Wednesday, December 8, 2010

REDD+

Perhaps one of things that is often overlooked (especially in the U.S.) is that emissions from the tailpipe and smokestack are only part of the picture. Yes, we do need to reduce our CO2 emissions from both the transportation and the energy sector, but many don't realize that land-use changes account for around 30 percent of greenhouse gas emissions.

Conversion of forests or peat bogs to agriculture and pasture both removes a carbon sink and releases greenhouse gases; not only CO2, but also methane which is about ten times more powerful than CO2 and has seen an increase of nearly 70 percent pre-industrial levels. All week at the side events, our glut for energy has been overshadowed by the many presentations on forestry and agriculture, which have focused on arguably the only good that came of Copenhagen last year: REDD+ (Reducing Emissions from Deforestation and forest Degradation).
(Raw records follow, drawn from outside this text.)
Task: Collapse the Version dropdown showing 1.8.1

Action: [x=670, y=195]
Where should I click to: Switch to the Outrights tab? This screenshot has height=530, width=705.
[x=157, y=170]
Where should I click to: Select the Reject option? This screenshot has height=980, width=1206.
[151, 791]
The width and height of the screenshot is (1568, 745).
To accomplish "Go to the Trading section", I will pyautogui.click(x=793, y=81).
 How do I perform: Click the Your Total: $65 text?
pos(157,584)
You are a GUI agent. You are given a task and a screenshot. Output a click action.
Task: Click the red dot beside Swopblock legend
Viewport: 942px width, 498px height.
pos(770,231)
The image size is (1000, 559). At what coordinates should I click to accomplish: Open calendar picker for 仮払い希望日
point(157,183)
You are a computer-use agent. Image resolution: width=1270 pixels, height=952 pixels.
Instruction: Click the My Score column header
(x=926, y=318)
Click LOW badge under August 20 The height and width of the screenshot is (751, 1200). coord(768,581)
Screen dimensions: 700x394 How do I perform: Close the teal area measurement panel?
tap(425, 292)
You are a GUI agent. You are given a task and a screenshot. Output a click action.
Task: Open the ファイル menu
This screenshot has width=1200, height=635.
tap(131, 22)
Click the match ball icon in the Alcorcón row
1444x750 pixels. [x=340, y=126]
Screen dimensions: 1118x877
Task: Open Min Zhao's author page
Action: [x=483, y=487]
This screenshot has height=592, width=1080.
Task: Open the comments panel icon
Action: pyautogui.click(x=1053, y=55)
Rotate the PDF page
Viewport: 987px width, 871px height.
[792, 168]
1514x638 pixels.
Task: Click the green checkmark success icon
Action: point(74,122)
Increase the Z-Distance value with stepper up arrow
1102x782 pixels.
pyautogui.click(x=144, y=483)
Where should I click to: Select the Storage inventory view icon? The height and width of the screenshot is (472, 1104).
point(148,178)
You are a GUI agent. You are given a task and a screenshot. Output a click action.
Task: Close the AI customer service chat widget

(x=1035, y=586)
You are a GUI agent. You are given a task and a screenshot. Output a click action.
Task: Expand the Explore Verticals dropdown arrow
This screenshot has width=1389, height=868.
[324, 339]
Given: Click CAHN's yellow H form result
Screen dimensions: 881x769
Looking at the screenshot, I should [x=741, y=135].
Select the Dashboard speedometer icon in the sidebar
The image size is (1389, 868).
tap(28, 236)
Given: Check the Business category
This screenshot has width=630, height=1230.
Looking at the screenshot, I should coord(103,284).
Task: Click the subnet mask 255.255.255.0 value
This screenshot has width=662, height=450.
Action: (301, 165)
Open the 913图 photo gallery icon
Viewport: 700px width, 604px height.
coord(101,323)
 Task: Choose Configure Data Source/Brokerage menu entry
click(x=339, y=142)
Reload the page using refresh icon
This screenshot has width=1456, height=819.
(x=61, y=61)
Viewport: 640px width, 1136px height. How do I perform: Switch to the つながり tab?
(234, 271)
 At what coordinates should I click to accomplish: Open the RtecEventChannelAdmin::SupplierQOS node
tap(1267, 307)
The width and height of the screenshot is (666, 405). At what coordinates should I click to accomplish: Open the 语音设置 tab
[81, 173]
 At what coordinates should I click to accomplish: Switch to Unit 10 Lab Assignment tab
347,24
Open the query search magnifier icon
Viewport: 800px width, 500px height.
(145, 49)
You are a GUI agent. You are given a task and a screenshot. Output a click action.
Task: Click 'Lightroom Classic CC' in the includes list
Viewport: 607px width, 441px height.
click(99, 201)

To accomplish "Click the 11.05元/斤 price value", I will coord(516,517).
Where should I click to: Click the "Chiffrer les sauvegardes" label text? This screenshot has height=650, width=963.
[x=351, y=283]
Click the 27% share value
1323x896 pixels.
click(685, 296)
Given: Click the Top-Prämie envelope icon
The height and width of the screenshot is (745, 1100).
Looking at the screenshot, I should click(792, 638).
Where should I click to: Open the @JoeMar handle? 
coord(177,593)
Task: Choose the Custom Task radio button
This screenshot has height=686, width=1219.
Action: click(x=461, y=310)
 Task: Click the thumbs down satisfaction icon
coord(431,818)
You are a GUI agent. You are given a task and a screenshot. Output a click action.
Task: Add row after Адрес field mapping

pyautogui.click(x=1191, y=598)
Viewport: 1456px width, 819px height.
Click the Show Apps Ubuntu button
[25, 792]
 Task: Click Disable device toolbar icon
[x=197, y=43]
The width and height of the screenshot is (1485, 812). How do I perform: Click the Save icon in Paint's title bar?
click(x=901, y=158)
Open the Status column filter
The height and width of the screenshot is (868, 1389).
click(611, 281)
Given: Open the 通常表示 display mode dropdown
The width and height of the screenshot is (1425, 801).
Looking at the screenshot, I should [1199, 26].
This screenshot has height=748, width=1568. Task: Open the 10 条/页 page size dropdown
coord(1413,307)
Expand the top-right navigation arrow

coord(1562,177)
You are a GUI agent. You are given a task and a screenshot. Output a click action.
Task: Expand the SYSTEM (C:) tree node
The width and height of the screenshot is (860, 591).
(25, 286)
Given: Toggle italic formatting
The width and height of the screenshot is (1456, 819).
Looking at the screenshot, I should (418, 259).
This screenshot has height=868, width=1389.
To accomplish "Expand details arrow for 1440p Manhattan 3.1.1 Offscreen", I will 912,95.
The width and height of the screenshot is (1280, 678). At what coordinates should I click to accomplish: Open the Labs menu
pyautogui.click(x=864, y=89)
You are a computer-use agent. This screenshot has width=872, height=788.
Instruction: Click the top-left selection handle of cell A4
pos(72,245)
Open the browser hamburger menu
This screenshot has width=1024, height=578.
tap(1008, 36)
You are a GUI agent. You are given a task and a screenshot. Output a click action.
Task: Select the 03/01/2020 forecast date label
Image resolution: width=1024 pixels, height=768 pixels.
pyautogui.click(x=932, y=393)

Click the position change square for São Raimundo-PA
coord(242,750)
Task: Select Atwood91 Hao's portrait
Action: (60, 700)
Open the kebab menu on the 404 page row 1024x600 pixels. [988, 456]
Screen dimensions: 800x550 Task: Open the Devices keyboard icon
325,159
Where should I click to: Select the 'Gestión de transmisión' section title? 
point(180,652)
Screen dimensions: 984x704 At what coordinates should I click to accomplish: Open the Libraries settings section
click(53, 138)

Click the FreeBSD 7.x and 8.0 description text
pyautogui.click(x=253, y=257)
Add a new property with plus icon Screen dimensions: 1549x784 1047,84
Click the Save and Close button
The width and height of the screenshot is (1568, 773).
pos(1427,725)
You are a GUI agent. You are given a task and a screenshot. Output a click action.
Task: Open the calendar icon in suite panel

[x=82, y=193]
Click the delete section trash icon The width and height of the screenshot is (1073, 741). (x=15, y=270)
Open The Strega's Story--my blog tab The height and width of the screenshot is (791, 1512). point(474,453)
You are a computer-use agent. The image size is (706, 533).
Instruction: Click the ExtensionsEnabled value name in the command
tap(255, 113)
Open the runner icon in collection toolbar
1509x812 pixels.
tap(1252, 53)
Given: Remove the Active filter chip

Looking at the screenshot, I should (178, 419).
Using a $4.5 billion startup, REDD+ is an effort to put a value for carbon that is stored in forests in less-developed nations. REDD+ is essentially a way to commoditize ecosystem services, and puts a value on the natural processes on which we depend. While the plan seems simple, there are many fears that it will take away forest sovereignty from indigenous peoples or even encourage deforestation by those wanting access to REDD funds. So far REDD+ efforts have been effective, but only time will tell.